I have a dilemna, and need to make a decision on wheels.
I don't particularly want to have two sets of different style wheels (wire vs. wood); I want to settle on one, and live with it.
However, I am not sure where the intersection of appearance and function applies to me and this car.
I want to avoid a prolonged issue of changing a tire on a wooden wheel while a customer is with me. Wire wheels change quickly and easily.
Yet, the appearance of a brass era roadster with wire wheels, other than the Hayes, Buffalo, etc., seems out-of-place (at least to me). Yet, I am told that '26 - '27 wire wheels on a '26 – '27 front axle with '26 – '27 front hubs ride very well, and are usually somewhat more comfortable than using 55 – 60 psi 30 x 3 / 30 x 3-1/2.
Yet, I want to have the '12 correct Stewart speedometer, and I have no idea how to install a gear onto a wire wheel that will properly operate the speedometer.
If anyone has any pictures of a brass era roadster running '26 – '27 wire wheels, please send to me.
If anyone has any pictures of a brass era roadster running 30 x 3 / 30 x 3-1/2 demountable rims, please send to me.

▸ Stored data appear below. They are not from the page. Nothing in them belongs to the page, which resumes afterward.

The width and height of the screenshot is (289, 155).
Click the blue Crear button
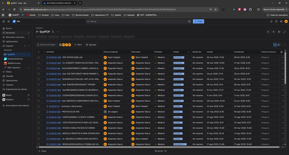pyautogui.click(x=198, y=21)
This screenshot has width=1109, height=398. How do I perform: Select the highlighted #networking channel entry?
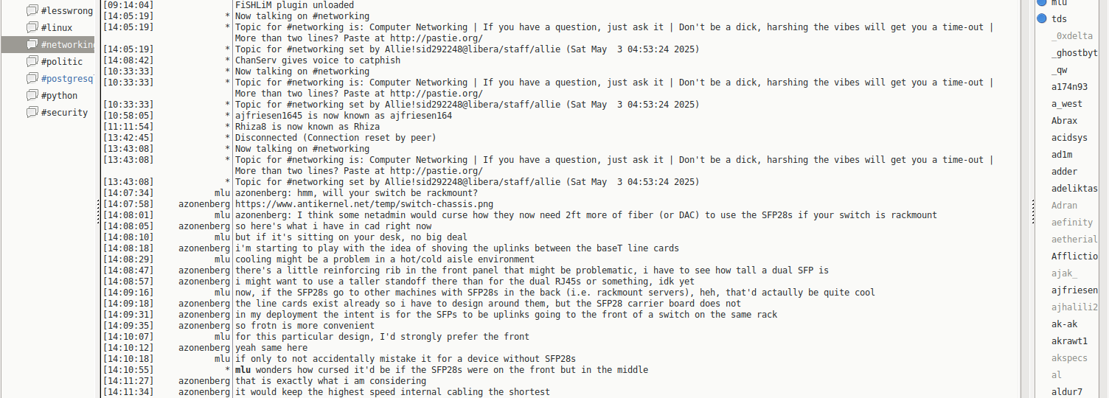point(66,44)
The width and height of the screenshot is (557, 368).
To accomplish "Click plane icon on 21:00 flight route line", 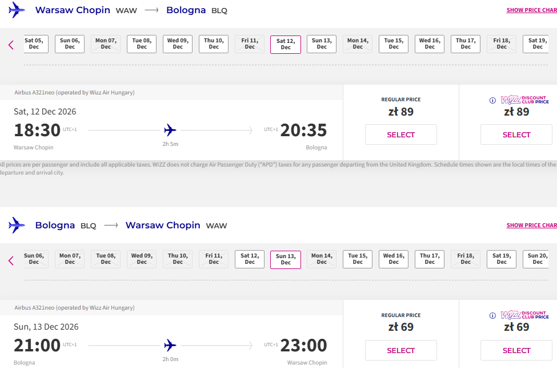I will [x=170, y=345].
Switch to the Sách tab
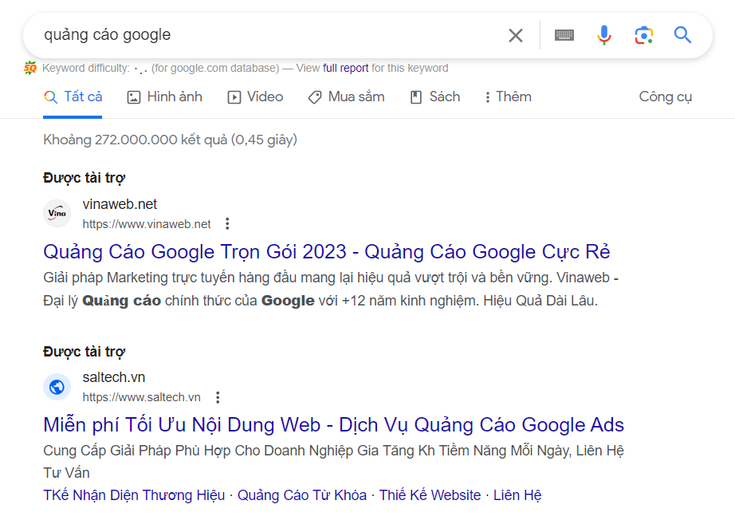The width and height of the screenshot is (735, 528). point(435,97)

I am restoring a 1911 Torpedo roadster And I am using a reproduction set of 30x3-1/2 aftermarket wire wheels . They are machined to a perfect fit on any Ford Model T wood wheel hub .There are two styles of hubs made from mid 1916 to 1927 that were used with some speedometer set ups .I am using a Stewart road gear 60t/8p part # 8685 .Maybe Royce Peterson will see this He has a set up like this on one of his cars . He sent me a picture to show me how to do this . My wheels are the ones in the Langs catalog .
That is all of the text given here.